Content #
假如两个小组的月薪大概是如下这个样子,单位都是“万”。
第一组:[1.72,1.70,1.68,1.71,1.69] ;第二组:[1.70,5.20,0.60,0.2,0.8]。
这两组人你可以简单计算一下,你会发现平均月薪都是 1 万 7。但很明显,第 2 组人的薪酬高低差异要比第 1 组人大很多。第一组人都是 1 万 7 左右的薪资,差异不大。你很不巧在第二组里,你月薪 6000,周边都是 2000、8000 的小伙伴,但是实际上,你这组里有月薪 5 万的人你不认识,于是,你就“被涨薪”了。
通过公式或者 Excel 函数,你能算出来第一组标准差是 0.014,第二组是 1.818,差异能有一百多倍。如果每次只给你某地区或者某部门的平均薪酬,但是不告诉你这个地区部门它的标准差有多大,那我们难免就会觉得困惑,“不患寡而患不均”用在这里依旧很合适。
但是只有这个概念还不够,假设对于第 1 组的薪资单位来说,我用的是不是“万元”,而是用“百元”甚至“元”作为单位的话,它的标准差就会到 1.414 和 141.4。这个时候再和第 2 组人员去比,感觉好像标准差的离散度更高,但是实际数据却不是如此。

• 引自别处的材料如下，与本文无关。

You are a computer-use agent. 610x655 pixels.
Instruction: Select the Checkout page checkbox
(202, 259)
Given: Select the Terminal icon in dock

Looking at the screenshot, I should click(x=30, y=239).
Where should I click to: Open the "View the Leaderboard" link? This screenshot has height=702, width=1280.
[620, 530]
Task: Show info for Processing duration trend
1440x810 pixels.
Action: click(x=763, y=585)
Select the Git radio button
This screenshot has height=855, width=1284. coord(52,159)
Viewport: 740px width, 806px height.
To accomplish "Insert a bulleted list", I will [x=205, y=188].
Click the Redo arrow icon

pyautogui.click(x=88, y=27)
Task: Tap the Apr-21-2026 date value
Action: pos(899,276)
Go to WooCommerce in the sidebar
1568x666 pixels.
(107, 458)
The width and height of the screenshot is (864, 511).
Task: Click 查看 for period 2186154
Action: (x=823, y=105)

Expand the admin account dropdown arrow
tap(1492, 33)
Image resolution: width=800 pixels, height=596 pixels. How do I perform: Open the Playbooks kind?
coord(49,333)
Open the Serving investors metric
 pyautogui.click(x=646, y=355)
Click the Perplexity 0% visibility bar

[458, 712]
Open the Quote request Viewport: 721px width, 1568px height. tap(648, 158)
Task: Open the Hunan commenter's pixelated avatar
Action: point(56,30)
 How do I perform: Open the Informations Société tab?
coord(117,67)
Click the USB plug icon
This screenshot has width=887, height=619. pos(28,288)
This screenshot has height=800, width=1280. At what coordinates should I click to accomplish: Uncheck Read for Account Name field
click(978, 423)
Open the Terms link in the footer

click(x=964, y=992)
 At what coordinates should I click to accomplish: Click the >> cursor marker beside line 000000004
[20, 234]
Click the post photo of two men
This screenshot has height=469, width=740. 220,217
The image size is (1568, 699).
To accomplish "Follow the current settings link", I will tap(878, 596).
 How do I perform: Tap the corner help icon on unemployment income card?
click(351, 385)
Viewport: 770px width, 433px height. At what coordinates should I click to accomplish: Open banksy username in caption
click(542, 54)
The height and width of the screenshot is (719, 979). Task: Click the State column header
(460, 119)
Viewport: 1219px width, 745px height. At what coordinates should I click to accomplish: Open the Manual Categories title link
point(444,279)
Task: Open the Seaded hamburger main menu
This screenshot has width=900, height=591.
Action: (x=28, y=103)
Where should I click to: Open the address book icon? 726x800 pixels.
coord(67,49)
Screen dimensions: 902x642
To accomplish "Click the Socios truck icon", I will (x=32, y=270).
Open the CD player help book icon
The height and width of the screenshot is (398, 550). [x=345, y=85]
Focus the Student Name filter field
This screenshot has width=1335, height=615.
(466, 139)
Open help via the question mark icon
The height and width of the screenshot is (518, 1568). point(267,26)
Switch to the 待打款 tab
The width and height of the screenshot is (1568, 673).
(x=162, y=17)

所以一般我们真的在做数据分析的时候,我们会常用另外一个数据来规避这种问题,它叫做离散系数 CV(coefficient of variation)。它的计算公式很简单,就是用标准差除以平均值
离散系数 = 标准差 / 平均值
这样的话就规避了单位或者其他因素的这些差异。我们直接看离散系数这个数据,就能知道这几组数据之间的离散程度和差异是什么样的。